In an analysis of total return across multiple categories of dividend yield, he found that higher-yielding stocks not only outperform lower-yielding stocks but also generate better risk-adjusted returns.
From a global universe of public companies with a market capitalization of at least $500 million, Global X created six categories of 60 stocks each, with each category representing a different dividend yield range, from no dividend to a yield of more than 17%.
For the 10-year period through December, the category with yields of between 10% and 17% had the best annualized return of 18.7%, followed by the 17%-plus category at 15.9%.
The lowest performance, at 10.8%, came from the stocks not paying dividends. The categories of stocks yielding 0%-2%, 2%-6% and 6%-10% had annualized returns of between 11.9% and 12.7%.
Volatility, as measured by standard deviation, does increase with the higher yields, topping out at 25.3% for the 17%-plus category.
But the second-most-volatile category was the non-dividend payers at 23.9%, which was higher than the 10%-17% yield category at 22% standard deviation.
Perhaps most important, the 10%-17% yield category stood out on a risk-adjusted basis.
Applying a Sharpe ratio to calculate the excess return per unit of risk measured by the standard deviation produced a 0.8 ratio for the 10%-17% category, followed by a Sharpe ratio of 0.6 for both the 2%-6% and 6%-10% categories.
The research findings are counterintuitive to a degree, but they also generally are in line with a variety of proven investing strategies.
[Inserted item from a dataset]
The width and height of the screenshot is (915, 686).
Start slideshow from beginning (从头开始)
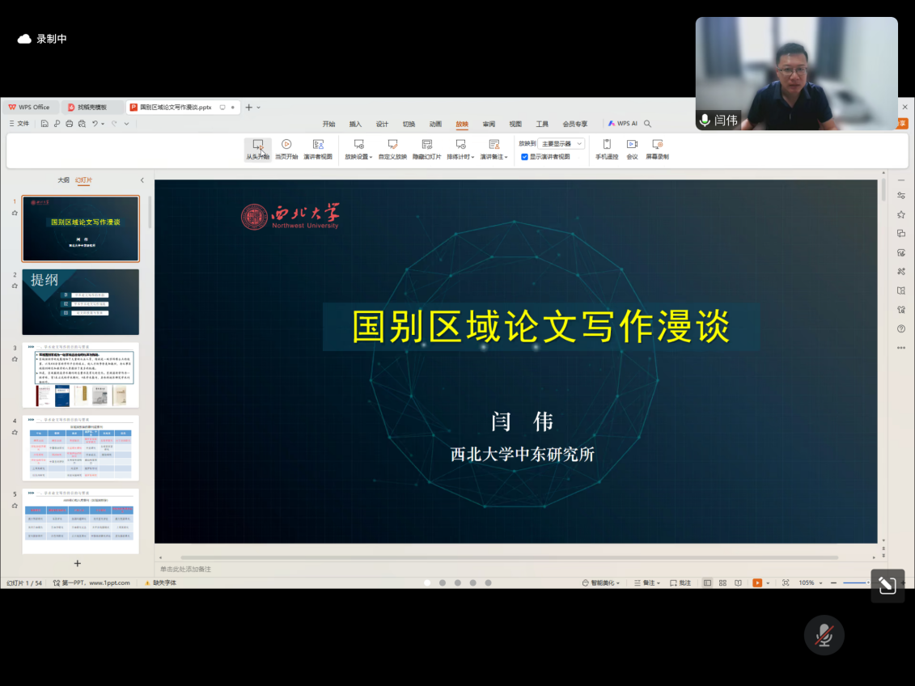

“It is a known fact that higher dividends do better than the broad market, with better risk-adjusted returns,” said Jay Wong, a portfolio manager at Payden & Rygel, a $65 billion asset management firm.
“That's how we manage our dividend stock fund, as well,” he said. “But you have to look at the fundamentals driving those yields, because yield alone can be a very dangerous way to look at dividend stocks.”
Mike Boyle, portfolio manager at Advisors Asset Management Inc., draws parallels between the Global X research and his own dividend investing strategy.
“We look at any stock greater than $1 billion market cap across 10 respective sectors and then we pick the five stocks in each sector with the highest dividend yield,” he said.
The strategy, which is managed in a unit investment trust wrapper, holds the 50 stocks for 15 months and then liquidates, so the strategy functions almost like a bond.
Advisors Asset Management has $8 billion under supervision.
Judging by the performance and risk-return disparity that kicked in for the highest-yielding category in the Global X study, it is clear that there are yield limits to be respected, and so diversification is key.
But much of the performance from the higher-yielding category can be explained by looking at the makeup of the stocks in the 10%-17% category, according to Mr. del Ama.
As might be expected, 55% of the stocks in the category had higher yields due to a stock price decline, 24% hit the mark through dividend increases, and 21% were consistent high-dividend payers.
Mr. del Ama, whose firm has $1.2 billion under management, applies a variation of the high-dividend strategy in the form of exchange-traded funds.
The $365 million Global X SuperDividend ETF (SDIV), launched in 2011, is a global fund comprising the 100 highest-yielding dividend stocks up to a yield of 20%.
The fund has a 7.5% dividend yield, after expenses, and last year gained 16.6%.
Last week, Global X launched a U.S. version of that strategy, Global X SuperDividend U.S. ETF (DIV), which will apply the same investing rules for a portfolio of 50 domestic stocks.